Polecenie 1 —
Ile miesięcy kończą jutro według wpisu cukierecek27 w tekście strony?
Polecenie 2 —
Proszę przepisać z tekstu strony wszystko od „jakos ostatnio nie” w dół aż do „spacerek wybrać :)”.
Polecenie 3 —
Wypisz wszystkie emotikony użyte we wpisie asiulek_dolls w tekście strony.

BezpiecznaCiaza112023

Mamusie sierpniowe 2013

10 lata 1 miesiąc temu - 10 lata 1 miesiąc temu #839980 przez cukierecek27
Sto lat sto lat dla KAcperka KAwał chłopa już:) a my jutro kończymy 6 miesiecy :)) nie wiem kiedy to zleciało boje sie ze za szybko ten niemowlęcy czas za szybko minie .
jakos ostatnio nie mam na nic czasu niby mloda sama sie chwile zajmie ale ostatnio jakas przylepa sie zrobila .

aa Asiu Zdrówka dla KAcperka .
kurde nie wiem jak tu z teł wstawić zdjecie:(

Prosimy zaloguj się lub zarejestruj się na forum się, aby dołączyć do rozmowy.

10 lata 1 miesiąc temu #840561 przez asiulek_dolls
ha! nie ma to tamto... jak ciotki sierpniowe zdrówka pożyczą to choróbsko spie... daleko, daleko :lol: a więc nie pozostaje mi nic innego jak powiedzieć DZIĘKUJE! :kiss:
a że zdrowi już jesteśmy i słoneczko pięknie dziś grzeje to może w końcu uda nam się na dłuższy spacerek wybrać :)

Dostarczone dane —
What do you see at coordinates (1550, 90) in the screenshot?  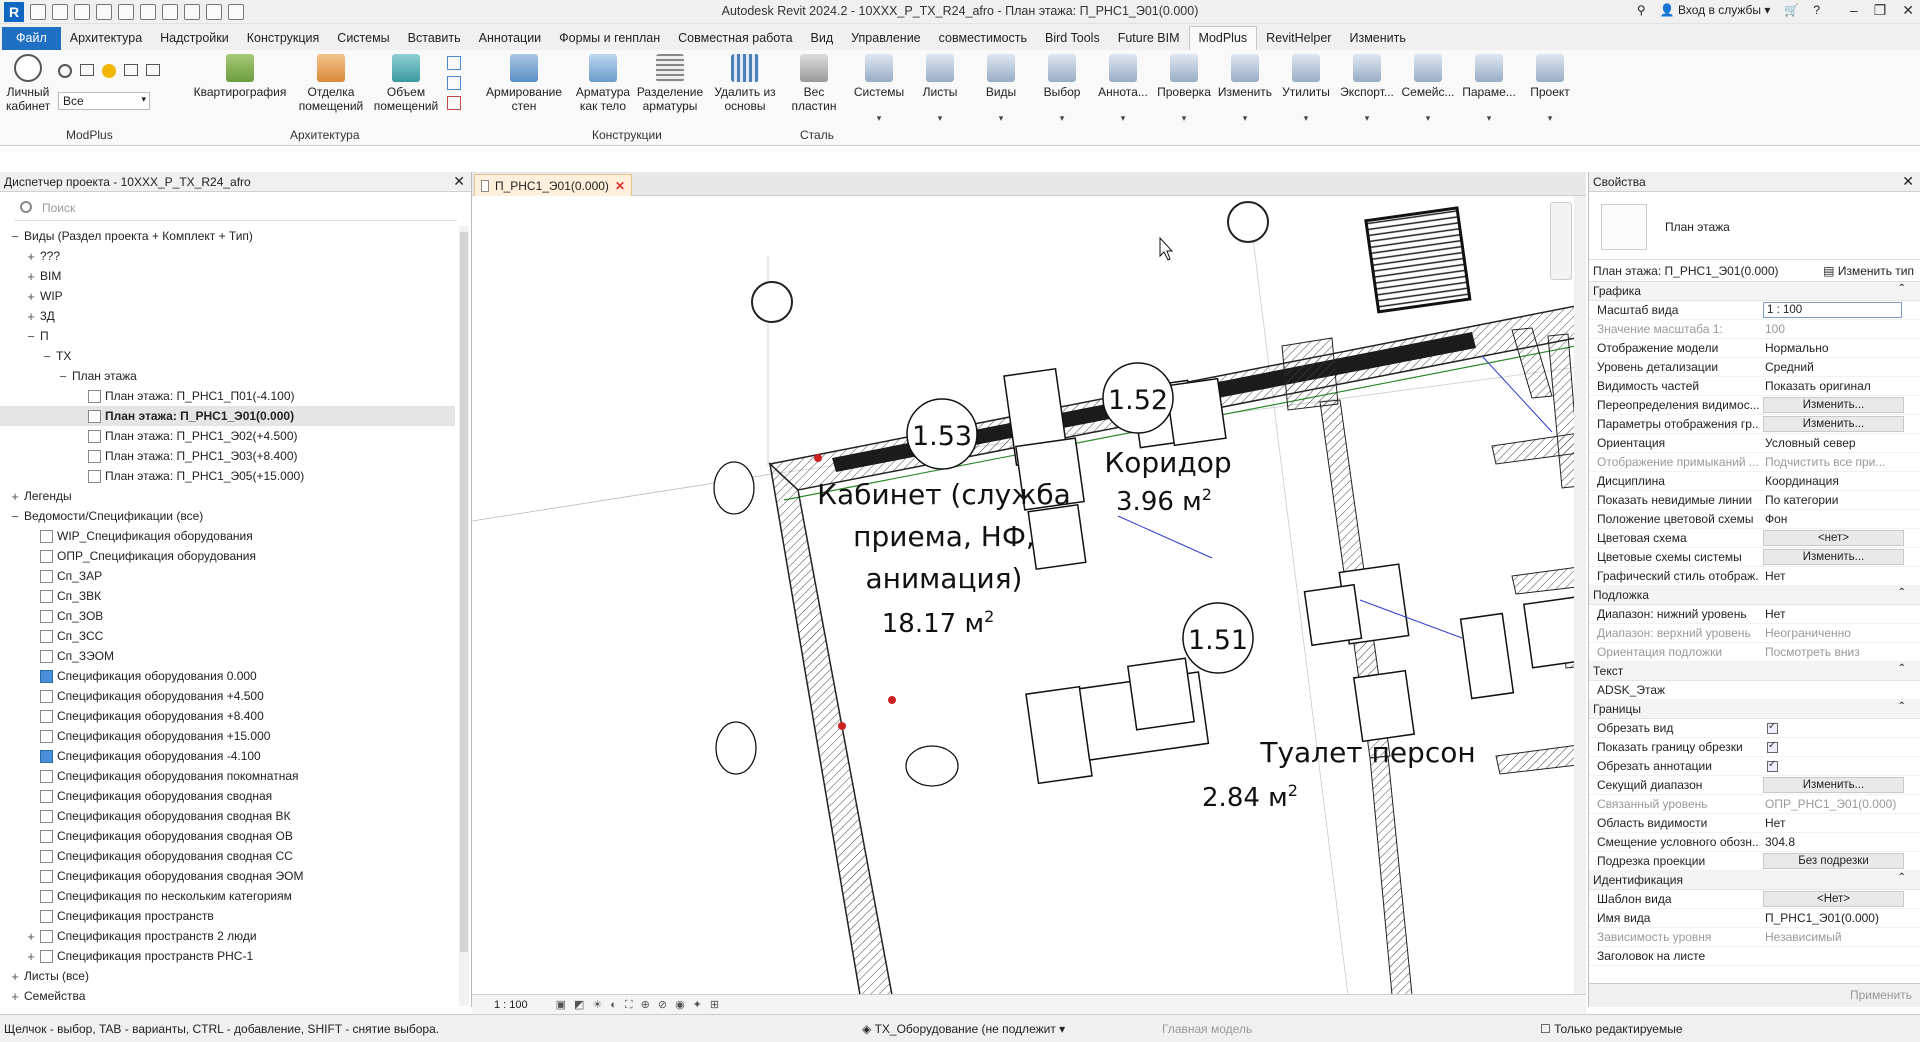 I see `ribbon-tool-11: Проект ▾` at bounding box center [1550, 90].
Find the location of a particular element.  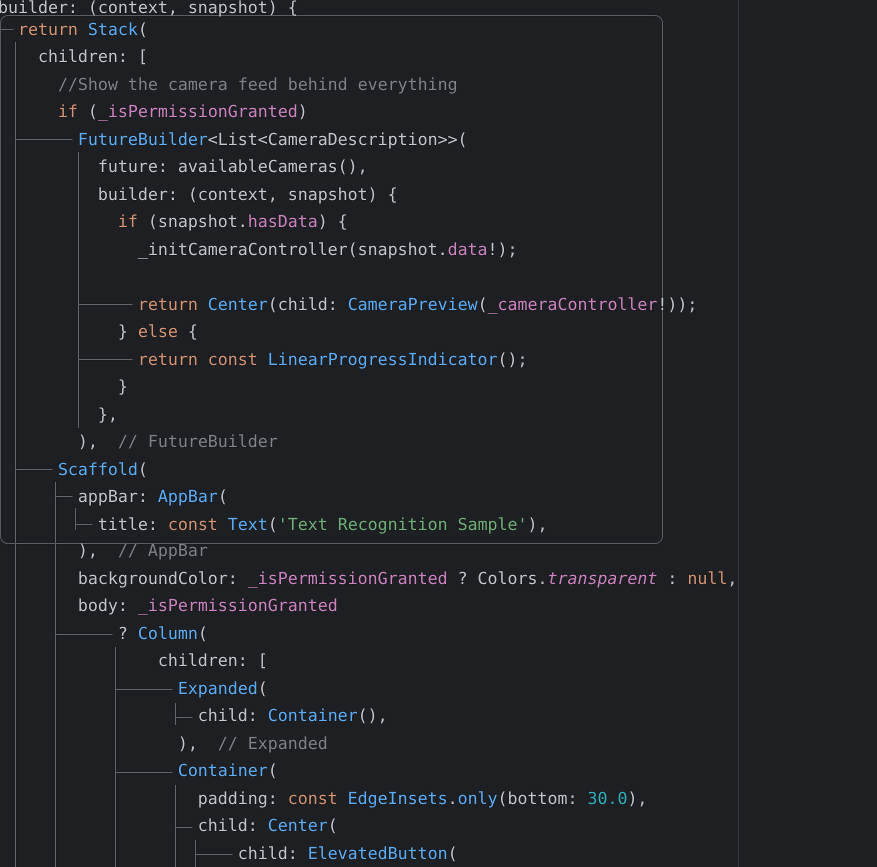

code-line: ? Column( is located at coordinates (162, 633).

Wynik ćwiczenia 1 —
6 miesięcy.

Wynik ćwiczenia 2 —
jakos ostatnio nie mam na nic czasu niby mloda sama sie chwile zajmie ale ostatnio jakas przylepa sie zrobila .

aa Asiu Zdrówka dla KAcperka .
kurde nie wiem jak tu z teł wstawić zdjecie:(

Prosimy zaloguj się lub zarejestruj się na forum się, aby dołączyć do rozmowy.

10 lata 1 miesiąc temu #840561 przez asiulek_dolls
ha! nie ma to tamto... jak ciotki sierpniowe zdrówka pożyczą to choróbsko spie... daleko, daleko :lol: a więc nie pozostaje mi nic innego jak powiedzieć DZIĘKUJE! :kiss:
a że zdrowi już jesteśmy i słoneczko pięknie dziś grzeje to może w końcu uda nam się na dłuższy spacerek wybrać :)

Wynik ćwiczenia 3 —
:lol:
:kiss:
:)